|
|
Rosario Pesce
|
|
Il titolo della celeberrima canzone di De Gregori rappresenta bene il tristissimo momento storico che stiamo vivendo, ricco di interrogativi per il presente e per il futuro.
A tutt’oggi, non possediamo una risposta definitiva su molti aspetti sanitari della vicenda Covid.
In primis, il virus è nato per vie naturali o è stato oggetto di una produzione di laboratorio?
Nel caso di produzione artificiale dello stesso, si è diffuso per un mero errore umano o per un ben preciso calcolo politico ed economico?
Quando usciremo, per davvero, dalla pandemia?
I malati, che sono poi guariti, potranno in futuro sviluppare di nuovo la stessa malattia ovvero potranno sviluppare altre patologie, conseguenze comunque del morbo che hanno contratto in questi mesi?
━━━━━━━━
■ **CONSEGNA 1**
Rispondi a queste domande sul brano sul Covid:
(a) Di chi è la canzone il cui titolo viene ricordato all'inizio?
(b) Su quali aspetti della vicenda Covid, secondo il testo, non c'è ancora una risposta definitiva?
(c) Quali due possibili origini del virus vengono messe a confronto?
■ **CONSEGNA 2**
Prosegui il brano sul Covid a partire dall'ultima frase riportata.

[Voci del dataset]
━━━━━━━━
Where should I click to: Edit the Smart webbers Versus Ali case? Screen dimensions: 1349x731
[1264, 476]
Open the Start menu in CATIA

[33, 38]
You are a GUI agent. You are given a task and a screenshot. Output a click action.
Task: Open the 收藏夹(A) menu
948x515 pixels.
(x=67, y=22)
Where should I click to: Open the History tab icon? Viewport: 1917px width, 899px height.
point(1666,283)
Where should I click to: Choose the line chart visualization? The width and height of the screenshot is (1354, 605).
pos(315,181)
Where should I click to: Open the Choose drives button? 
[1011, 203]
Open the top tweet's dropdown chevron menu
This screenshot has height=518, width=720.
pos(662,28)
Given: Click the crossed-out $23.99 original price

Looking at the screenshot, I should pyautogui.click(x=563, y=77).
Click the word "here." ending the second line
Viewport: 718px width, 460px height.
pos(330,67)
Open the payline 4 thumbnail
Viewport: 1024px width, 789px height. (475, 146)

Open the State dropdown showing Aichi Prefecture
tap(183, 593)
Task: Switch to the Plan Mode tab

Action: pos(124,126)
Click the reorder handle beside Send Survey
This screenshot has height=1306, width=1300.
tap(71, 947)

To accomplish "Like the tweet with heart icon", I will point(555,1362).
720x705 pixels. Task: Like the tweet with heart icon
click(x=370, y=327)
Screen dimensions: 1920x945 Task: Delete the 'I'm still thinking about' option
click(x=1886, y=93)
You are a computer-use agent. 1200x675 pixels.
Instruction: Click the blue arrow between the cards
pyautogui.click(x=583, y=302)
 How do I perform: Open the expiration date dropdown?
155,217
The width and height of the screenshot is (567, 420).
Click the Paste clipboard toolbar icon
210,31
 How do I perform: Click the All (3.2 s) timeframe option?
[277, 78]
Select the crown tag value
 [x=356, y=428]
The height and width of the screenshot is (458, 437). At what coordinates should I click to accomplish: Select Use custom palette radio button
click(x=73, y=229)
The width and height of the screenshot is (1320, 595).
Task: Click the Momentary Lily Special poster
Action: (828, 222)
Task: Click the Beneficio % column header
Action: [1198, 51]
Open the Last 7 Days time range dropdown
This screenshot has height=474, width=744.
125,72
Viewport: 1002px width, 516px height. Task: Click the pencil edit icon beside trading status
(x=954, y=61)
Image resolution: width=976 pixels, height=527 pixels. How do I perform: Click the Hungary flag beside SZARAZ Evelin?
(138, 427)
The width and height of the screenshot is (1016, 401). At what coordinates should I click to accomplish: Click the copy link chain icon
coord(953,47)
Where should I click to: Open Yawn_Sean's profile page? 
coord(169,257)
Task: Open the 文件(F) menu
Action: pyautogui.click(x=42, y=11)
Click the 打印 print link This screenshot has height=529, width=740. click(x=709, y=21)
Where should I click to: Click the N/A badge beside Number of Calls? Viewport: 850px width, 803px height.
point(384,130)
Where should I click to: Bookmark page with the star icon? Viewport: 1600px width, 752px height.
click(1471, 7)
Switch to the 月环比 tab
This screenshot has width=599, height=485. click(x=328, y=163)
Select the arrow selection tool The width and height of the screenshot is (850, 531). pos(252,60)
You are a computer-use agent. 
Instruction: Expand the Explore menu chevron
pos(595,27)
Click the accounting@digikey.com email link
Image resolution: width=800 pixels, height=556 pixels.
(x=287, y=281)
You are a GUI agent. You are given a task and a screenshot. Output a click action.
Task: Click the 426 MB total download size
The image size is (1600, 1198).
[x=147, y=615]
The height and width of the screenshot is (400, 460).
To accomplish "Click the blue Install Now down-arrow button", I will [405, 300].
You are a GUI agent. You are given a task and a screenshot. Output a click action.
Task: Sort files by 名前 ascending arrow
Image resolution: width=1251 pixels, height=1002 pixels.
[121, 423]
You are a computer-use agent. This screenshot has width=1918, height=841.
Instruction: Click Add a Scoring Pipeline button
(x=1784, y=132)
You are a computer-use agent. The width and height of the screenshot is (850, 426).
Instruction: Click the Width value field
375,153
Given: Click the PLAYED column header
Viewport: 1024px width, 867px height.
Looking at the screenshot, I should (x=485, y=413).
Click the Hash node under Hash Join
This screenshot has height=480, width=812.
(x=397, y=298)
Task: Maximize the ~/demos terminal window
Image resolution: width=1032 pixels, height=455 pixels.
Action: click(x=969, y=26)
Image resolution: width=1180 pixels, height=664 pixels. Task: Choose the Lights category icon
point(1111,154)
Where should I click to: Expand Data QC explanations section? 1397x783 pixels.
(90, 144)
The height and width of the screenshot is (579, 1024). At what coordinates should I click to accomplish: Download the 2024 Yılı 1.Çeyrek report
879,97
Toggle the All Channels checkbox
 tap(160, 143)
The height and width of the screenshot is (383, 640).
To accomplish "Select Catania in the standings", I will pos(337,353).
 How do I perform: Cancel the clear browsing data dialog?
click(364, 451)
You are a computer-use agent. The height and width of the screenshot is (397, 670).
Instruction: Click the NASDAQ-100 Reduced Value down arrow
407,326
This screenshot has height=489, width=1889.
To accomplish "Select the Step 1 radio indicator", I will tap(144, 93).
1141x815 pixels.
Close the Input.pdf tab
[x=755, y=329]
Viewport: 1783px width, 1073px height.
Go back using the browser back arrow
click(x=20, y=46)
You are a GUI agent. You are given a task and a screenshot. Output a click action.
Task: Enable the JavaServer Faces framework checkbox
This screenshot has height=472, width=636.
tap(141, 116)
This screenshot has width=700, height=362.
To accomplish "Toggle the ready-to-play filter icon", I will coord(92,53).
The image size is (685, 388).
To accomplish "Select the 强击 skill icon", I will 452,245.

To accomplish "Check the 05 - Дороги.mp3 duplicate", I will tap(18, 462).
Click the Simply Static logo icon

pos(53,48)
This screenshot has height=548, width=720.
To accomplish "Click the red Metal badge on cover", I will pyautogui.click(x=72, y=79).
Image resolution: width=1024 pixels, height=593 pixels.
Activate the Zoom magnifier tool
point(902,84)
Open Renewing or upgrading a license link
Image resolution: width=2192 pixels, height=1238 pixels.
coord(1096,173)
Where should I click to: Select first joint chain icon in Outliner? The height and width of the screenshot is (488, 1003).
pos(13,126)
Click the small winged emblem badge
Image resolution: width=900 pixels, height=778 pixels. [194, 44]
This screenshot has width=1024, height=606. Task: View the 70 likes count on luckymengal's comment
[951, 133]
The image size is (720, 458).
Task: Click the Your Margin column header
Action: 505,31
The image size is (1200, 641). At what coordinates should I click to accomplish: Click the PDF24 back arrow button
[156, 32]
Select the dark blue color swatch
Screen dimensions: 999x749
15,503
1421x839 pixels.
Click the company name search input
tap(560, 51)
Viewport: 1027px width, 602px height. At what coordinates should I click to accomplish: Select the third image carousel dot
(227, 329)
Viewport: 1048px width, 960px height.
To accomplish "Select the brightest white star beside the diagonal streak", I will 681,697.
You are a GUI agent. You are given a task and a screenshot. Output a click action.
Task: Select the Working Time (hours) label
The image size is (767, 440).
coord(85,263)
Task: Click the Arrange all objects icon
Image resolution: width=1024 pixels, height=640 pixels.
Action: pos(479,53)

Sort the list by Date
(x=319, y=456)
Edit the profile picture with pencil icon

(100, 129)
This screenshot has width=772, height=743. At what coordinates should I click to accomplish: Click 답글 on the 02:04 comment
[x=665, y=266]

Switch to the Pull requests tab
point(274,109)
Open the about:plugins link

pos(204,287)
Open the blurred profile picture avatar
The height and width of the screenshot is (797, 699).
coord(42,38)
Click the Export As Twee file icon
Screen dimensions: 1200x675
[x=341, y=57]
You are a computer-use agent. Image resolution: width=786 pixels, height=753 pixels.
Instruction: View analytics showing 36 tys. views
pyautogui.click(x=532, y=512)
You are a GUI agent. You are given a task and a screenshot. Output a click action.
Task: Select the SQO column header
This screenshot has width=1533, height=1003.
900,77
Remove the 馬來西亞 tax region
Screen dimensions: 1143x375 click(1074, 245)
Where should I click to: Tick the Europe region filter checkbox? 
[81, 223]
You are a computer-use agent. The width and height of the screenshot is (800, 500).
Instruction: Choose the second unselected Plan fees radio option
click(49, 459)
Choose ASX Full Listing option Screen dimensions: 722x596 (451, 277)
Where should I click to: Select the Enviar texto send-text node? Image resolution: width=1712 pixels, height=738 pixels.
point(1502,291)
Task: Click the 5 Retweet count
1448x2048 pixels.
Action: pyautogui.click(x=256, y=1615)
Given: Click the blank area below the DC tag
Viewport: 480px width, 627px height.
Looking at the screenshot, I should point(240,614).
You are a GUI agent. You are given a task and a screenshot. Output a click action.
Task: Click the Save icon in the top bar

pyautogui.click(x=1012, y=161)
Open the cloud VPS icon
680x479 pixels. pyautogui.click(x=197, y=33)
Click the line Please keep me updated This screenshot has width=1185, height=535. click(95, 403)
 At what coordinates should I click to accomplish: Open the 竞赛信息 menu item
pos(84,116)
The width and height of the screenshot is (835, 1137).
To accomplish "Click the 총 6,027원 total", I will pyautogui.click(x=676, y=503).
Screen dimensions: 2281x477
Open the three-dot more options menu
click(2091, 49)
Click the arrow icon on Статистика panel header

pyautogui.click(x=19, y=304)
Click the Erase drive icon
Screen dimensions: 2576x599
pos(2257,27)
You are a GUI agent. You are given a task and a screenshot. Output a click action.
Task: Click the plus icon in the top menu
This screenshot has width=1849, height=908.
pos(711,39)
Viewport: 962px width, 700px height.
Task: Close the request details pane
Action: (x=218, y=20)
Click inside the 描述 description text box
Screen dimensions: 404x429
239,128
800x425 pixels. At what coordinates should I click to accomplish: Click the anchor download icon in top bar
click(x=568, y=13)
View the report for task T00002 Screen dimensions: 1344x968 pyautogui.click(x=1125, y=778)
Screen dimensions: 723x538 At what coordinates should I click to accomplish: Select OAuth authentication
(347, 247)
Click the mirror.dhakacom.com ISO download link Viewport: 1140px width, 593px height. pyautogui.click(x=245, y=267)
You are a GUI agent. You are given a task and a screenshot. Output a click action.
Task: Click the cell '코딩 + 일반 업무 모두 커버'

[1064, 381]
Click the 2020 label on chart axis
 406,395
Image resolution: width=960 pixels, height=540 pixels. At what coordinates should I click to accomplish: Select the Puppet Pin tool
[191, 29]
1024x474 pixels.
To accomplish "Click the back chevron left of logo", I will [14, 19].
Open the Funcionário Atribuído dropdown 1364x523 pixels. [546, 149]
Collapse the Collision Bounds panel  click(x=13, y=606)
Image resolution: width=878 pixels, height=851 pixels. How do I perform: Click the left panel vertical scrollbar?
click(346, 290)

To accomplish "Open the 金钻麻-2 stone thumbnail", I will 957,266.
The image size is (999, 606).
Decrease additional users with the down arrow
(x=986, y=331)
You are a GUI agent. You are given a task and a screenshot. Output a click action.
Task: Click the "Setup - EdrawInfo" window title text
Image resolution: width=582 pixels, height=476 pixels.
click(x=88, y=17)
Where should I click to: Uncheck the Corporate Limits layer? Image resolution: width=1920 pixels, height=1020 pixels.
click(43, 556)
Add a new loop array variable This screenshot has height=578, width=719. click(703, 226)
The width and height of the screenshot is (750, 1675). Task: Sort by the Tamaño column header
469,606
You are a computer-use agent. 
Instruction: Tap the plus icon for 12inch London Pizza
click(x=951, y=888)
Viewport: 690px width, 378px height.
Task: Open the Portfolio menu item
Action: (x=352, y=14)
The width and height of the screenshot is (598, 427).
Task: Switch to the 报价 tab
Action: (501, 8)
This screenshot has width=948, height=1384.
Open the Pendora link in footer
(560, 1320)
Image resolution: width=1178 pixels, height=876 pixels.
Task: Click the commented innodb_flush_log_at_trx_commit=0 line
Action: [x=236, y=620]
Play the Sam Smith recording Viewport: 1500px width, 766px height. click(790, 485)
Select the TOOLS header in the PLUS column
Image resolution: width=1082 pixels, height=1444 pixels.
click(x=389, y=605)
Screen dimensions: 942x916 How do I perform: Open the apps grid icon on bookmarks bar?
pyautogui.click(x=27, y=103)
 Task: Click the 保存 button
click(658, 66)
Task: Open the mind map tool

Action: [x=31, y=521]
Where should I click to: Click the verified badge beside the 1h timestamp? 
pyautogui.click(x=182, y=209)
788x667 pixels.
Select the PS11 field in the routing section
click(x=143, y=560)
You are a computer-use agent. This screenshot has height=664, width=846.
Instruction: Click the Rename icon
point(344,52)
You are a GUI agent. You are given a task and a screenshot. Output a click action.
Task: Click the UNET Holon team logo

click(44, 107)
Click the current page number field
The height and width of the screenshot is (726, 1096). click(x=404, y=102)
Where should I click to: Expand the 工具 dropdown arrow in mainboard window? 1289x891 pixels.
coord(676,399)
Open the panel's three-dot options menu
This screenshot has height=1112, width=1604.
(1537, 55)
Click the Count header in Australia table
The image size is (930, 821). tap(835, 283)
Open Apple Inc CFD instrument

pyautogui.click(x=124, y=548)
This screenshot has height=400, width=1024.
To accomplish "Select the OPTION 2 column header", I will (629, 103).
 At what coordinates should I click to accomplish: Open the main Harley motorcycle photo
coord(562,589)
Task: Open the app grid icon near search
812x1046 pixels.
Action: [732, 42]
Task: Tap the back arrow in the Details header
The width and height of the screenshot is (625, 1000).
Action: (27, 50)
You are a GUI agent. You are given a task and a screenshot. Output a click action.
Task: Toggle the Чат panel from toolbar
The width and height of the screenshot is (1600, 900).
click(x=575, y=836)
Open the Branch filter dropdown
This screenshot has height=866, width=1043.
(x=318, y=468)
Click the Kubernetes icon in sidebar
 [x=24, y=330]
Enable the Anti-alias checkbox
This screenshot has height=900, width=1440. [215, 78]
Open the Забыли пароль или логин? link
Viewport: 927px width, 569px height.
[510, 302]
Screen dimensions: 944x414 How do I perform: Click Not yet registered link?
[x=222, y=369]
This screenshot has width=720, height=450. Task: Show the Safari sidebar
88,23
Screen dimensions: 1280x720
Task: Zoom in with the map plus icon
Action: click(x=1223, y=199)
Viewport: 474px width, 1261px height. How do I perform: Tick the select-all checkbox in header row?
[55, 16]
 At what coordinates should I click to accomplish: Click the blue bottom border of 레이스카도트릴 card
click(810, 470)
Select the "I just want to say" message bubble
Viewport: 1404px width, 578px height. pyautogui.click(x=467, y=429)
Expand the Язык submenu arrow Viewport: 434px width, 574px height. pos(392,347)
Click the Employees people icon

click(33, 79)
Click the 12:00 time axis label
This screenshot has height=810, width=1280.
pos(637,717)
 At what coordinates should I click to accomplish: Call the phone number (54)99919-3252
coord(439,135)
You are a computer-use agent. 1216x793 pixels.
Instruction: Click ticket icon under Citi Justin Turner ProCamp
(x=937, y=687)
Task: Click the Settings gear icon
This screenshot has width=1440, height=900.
━━━━━━━━
■ **RISPOSTA 1**
(a) Di De Gregori.
(b) Su molti aspetti sanitari.
(c) La nascita per vie naturali oppure la produzione in laboratorio.

■ **RISPOSTA 2**
Il Sars-covid19 sarà l’ultima pandemia di questo secolo o ce ne saranno ancora altre?
E quali le conseguenze politico-economiche dei prossimi decenni?
L’Europa esisterà in futuro o sarà travolta dalla crisi?
I sistemi democratici, così fragili, continueranno ad esistere o saranno sconfitti dall’ondata di nazionalismo e di sovranismo, che trova nella pandemia terreno fertile?
Il sistema economico, che dovrà necessariamente mutare per effetto delle prescrizioni sanitarie, sarà in piedi, nonostante tutto, come lo abbiamo conosciuto nei decenni scorsi?
L’inflazione, che nascerà per effetto dell’indebitamento degli Stati sovrani e dell’innalzamento conseguente dei tassi di interesse, riporterà l’Europa alle condizioni degli anni Trenta del secolo scorso?
Ed, infine, la gioia del vivere - che ha sempre caratterizzato gli esseri umani - continuerà ad essere il tratto psicologico dominante della nostra specie?
I quesiti sono tanti, ma la certezza è una sola: siamo noi gli arbitri del nostro destino e, di fronte ad eventi così tragici, come quelli delle ultime settimane, saremo ancora di più gli artefici delle sorti di un’umanità, che oggi - incredula - è ripiegata a piangere i suoi morti.